In the light of the authority of this Court cited by the learned counsel for

the petitioner, this is no defence at all.

23. The defence that the petitioner did not work and did not supply

any product/software to the respondent is an afterthought and is not

bona fide taken. The scope of work is set out in Exhibit A to the MSA.

It consists of services and deliverables. So far as the deliverables are

concerned, the items listed in Exhibit A under the head "deliverables"

are to be supplied in two phases. Before these phases are reached, there

is some preliminary work to be done. I have gone through Annexures

A to D to the counter affidavit filed by the respondent. It consists of a

chain of e-mails exchanged between the petitioner and the respondent.

These e-mails show that both the petitioner and the respondents were

trying out the work done by the petitioner and trying to sort out the

glitches in its application. Several suggestions are seen to have been

made both by the petitioner and the respondent as to how those glitches

can be removed. Several alternatives, options and technologies are seen

to have been discussed between the petitioner and the respondent in

order to sort out the problems faced at the preliminary work stages.

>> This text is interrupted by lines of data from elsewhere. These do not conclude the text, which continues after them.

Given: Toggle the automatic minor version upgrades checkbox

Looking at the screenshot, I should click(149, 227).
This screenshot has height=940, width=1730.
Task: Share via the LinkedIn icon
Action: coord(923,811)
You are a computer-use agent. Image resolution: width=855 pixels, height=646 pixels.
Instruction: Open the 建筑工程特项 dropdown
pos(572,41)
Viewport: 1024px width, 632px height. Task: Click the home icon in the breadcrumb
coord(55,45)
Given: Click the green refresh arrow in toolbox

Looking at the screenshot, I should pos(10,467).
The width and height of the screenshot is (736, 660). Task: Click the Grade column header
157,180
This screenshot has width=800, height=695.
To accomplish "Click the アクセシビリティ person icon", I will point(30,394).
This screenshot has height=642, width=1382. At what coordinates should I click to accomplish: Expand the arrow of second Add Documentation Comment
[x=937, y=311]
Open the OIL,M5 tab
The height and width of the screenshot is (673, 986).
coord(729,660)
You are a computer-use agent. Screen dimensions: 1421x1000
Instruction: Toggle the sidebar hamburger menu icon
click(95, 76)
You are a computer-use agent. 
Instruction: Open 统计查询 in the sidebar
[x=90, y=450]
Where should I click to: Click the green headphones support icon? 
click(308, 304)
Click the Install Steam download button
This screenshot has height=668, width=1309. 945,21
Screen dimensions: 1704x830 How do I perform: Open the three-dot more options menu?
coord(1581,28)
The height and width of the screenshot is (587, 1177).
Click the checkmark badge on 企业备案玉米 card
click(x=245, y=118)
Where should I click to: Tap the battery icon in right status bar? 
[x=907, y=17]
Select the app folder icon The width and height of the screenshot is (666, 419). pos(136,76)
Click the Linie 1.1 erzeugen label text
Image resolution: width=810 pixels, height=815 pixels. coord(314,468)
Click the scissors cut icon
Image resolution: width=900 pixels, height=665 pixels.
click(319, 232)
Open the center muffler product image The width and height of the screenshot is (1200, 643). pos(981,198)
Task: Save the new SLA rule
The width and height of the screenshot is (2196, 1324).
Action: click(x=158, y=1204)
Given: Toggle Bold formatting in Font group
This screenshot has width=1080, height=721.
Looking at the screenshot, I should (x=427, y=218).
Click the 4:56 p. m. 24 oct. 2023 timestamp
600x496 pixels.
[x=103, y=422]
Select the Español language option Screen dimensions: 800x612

There is no allegation or accusation in these e-mails that no work has

been carried out by the petitioner. In fact it cannot be so, because both

the sides were discussing the means by which the problems and teething

troubles could be solved. These e-mails therefore do not at all support

the contention of the leaned counsel for the respondent that no work was

done by the petitioner. The question of delivering any product/software

would arise only after the preliminary work is done and phase-II is

reached. As pointed out on behalf of the petitioner, phase-II was not

reached at all and therefore there was no question of delivery of any

product/software.

24. In any case, one would have expected this defence, if true, to be

taken by the respondent at the earliest point of time, when the invoices

were presented by the petitioner for payment in accordance with the

terms of the MSA. To a query by me as to why such an objection was

not taken on the receipt of invoices by the respondent-company, the

learned counsel for the respondent-company simply answered that no

objection was raised. No reasons or explanation were given as to why

such a defence was not taken at the earliest point of time. The

contention that this defence taken in the counter affidavit for the first

time was not denied by the petitioner in its rejoinder is of little

relevance. Only when it is proved by the respondent-company that this

defence is not an afterthought and was taken at the earliest opportunity,

can it rely on the fact that the allegation is not denied by the petitioner in

its rejoinder. I therefore do not see any force in the defence which

appears to me to be one of despair.

25. The learned counsel for the respondent drew my attention to

Madhusudan Gordhandas & Co (supra) where in paragraph 20 it has

been observed that a petition for winding-up by a creditor who claimed

payment of an agreed sum for work done for the company cannot be

allowed when the company contends that the work had not been done

properly. The difficulty in applying this principle to the present case is

that, on the facts herein, it cannot be said that the petitioner did not do

any work for the respondent. I have already referred to the e-mails in

Annexure A to E to the counter-affidavit. Secondly, if any work had

been done by the petitioner and invoices are raised, certainly at that

point of time and on receipt of the invoices, the respondent would have

strongly objected to the invoices and refused to pay the same on the

ground that no work was done justifying the payment. Such an

objection or stand was not taken by the respondent-company in the

present case; on the contrary, it took time for making the payments and

also sought waiver of the interest. This shows that the petitioner had

done its work as per the MSA. In the absence of any objection on the

ground that no work was done by the petitioner, the contention cannot

be accepted.

26. For the above reasons the company petition is admitted.

List for further proceedings on 6th March, 2014.